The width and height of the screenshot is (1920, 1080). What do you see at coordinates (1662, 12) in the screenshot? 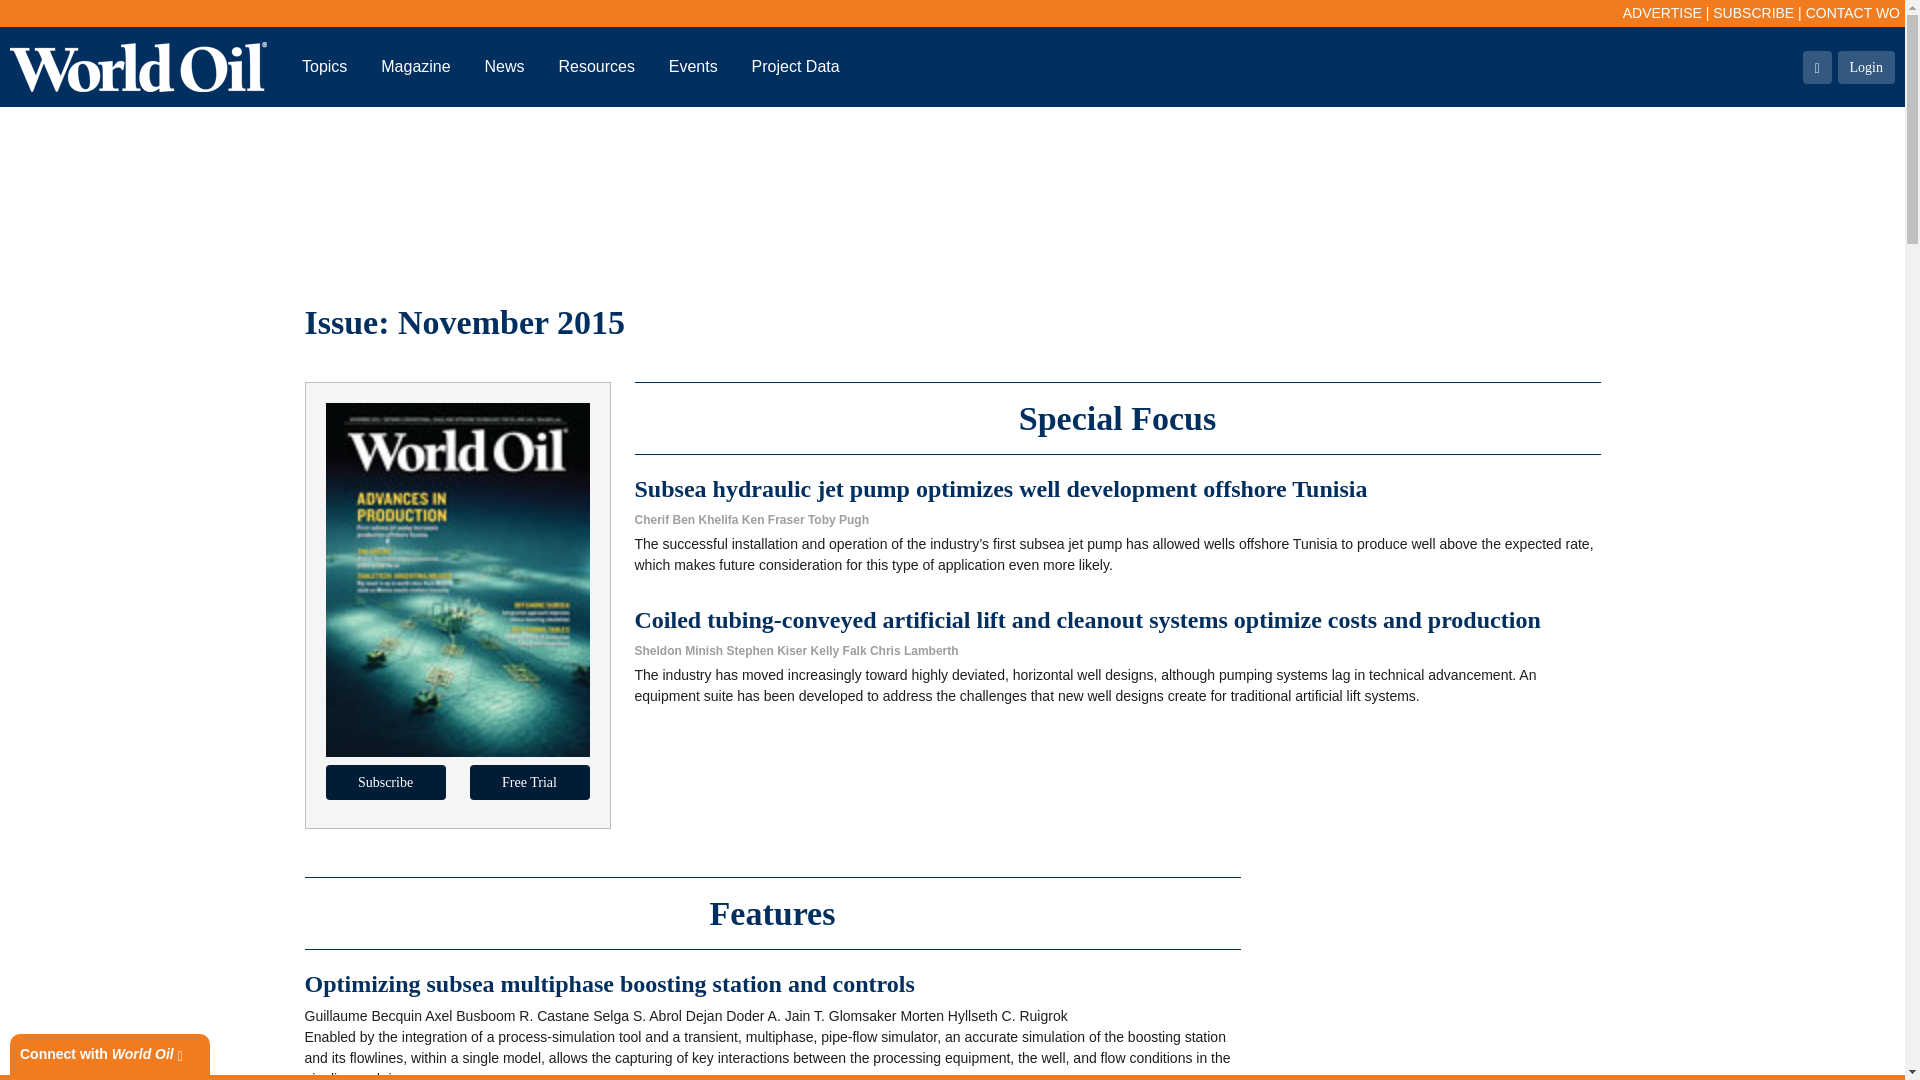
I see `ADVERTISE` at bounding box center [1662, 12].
# # # # #
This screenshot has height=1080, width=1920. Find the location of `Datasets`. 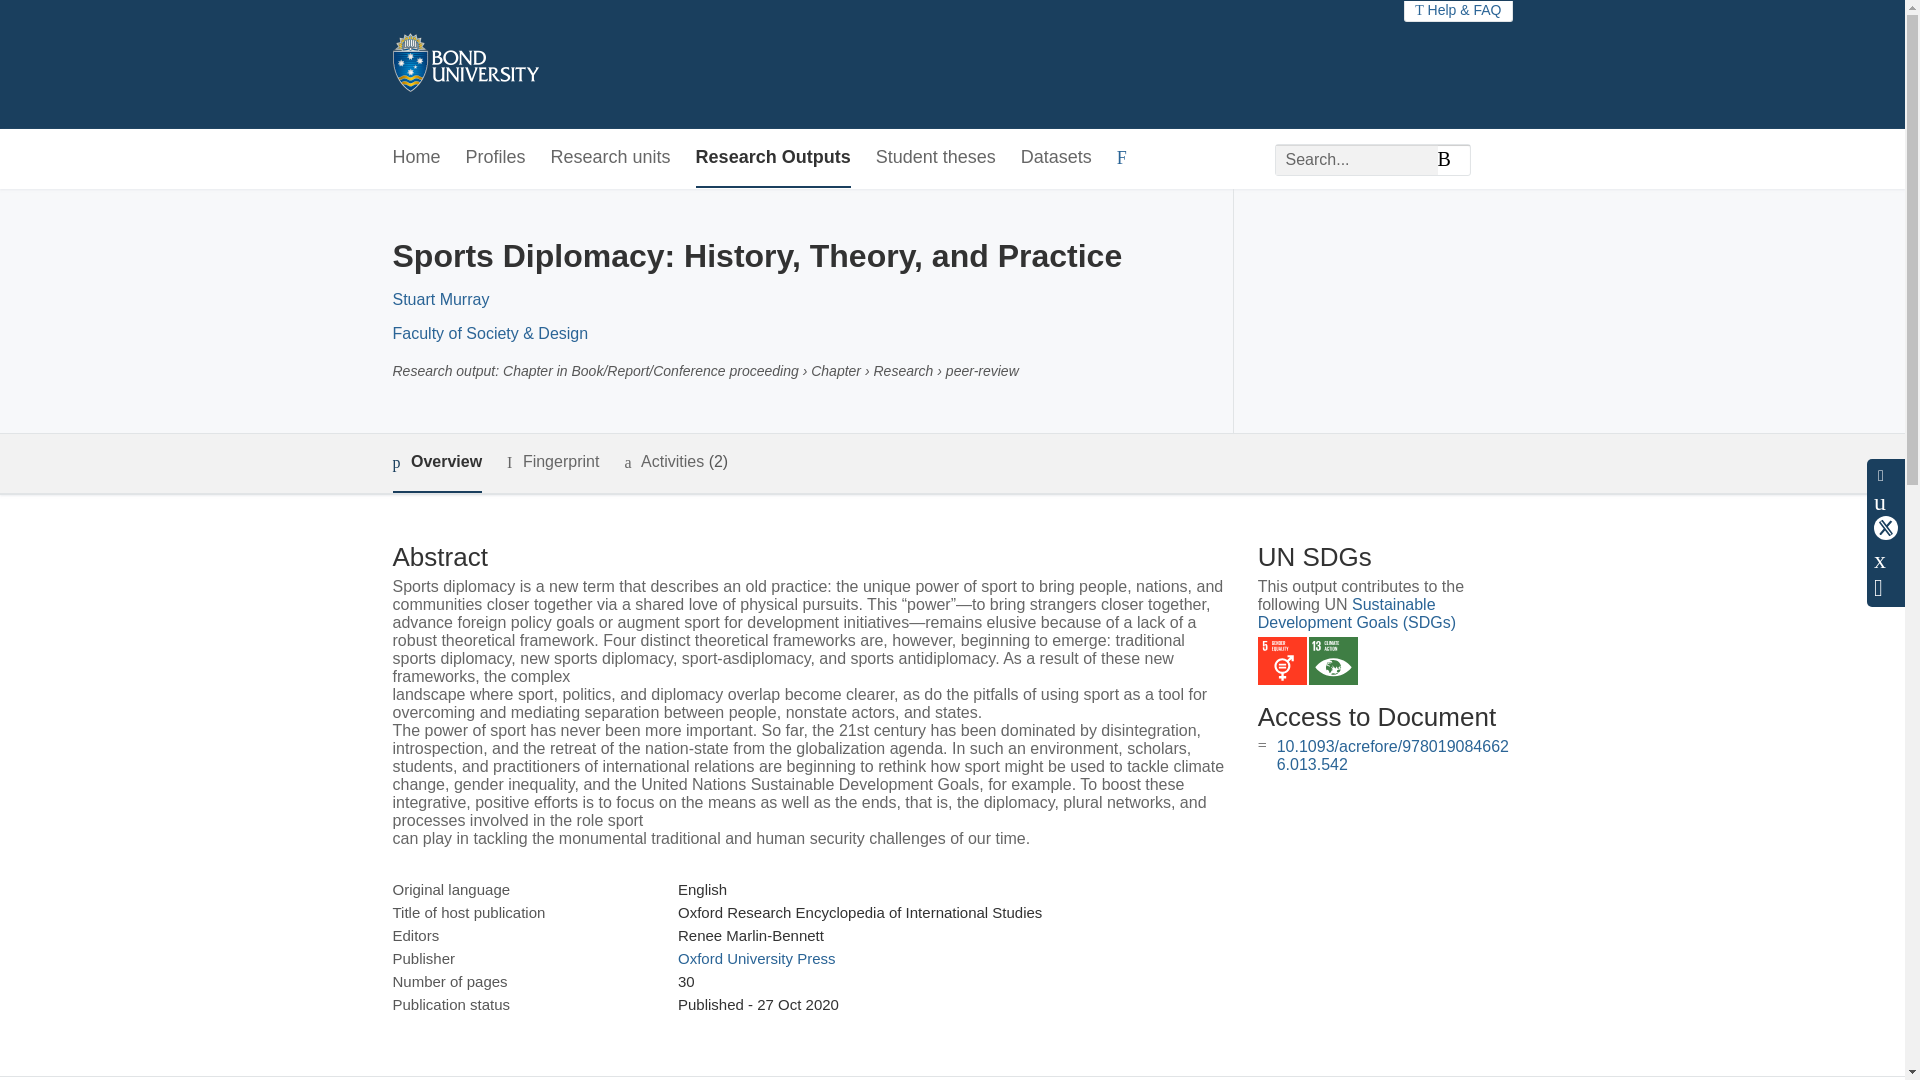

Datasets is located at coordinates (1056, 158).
# # # # #
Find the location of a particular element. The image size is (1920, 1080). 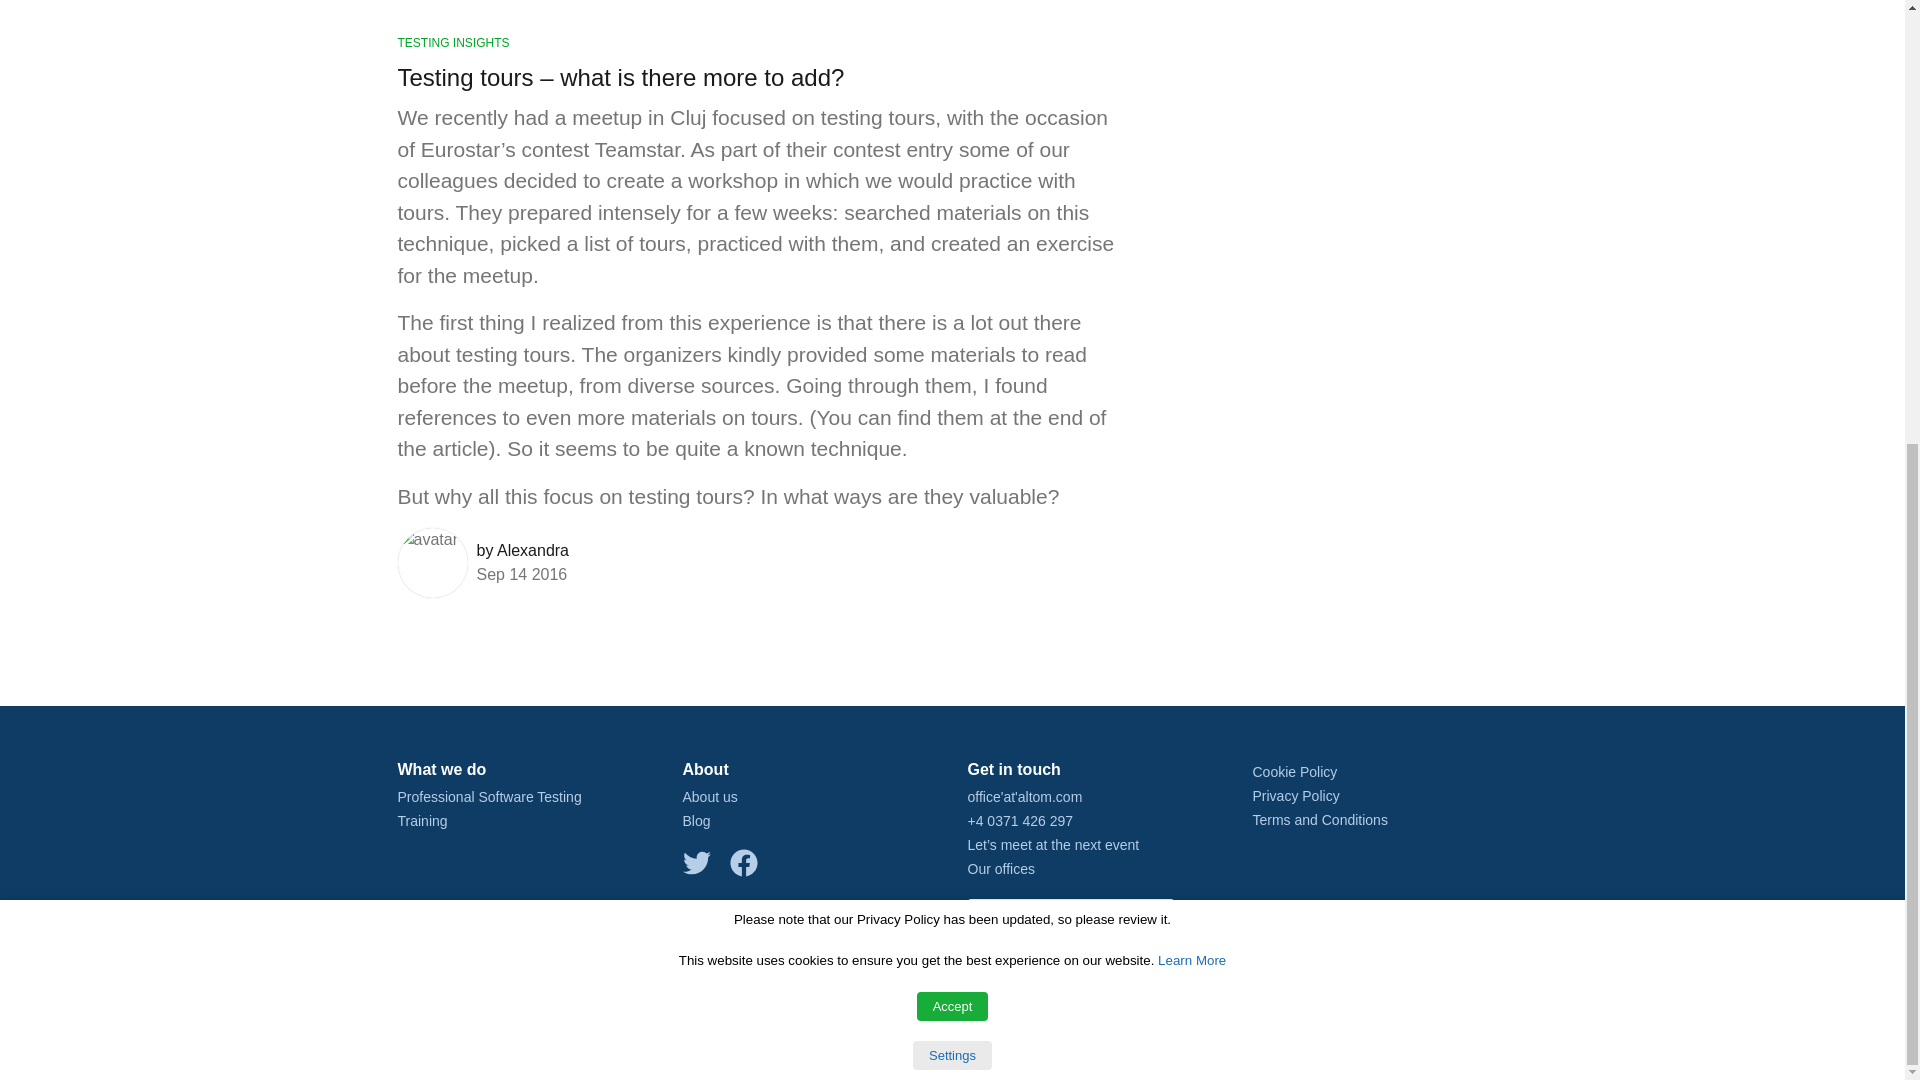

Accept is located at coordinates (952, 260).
# # # # #
=== Description of the task ===
Rewrite the data from the line with "This screenshot has" up to and including the line with "Datasets is located", swapping "screenshot" for "image" and leaving everything else unchanged. Omit the picture from your answer.

=== Final answer ===
This image has height=1080, width=1920. Find the location of `Datasets`. 

Datasets is located at coordinates (1056, 158).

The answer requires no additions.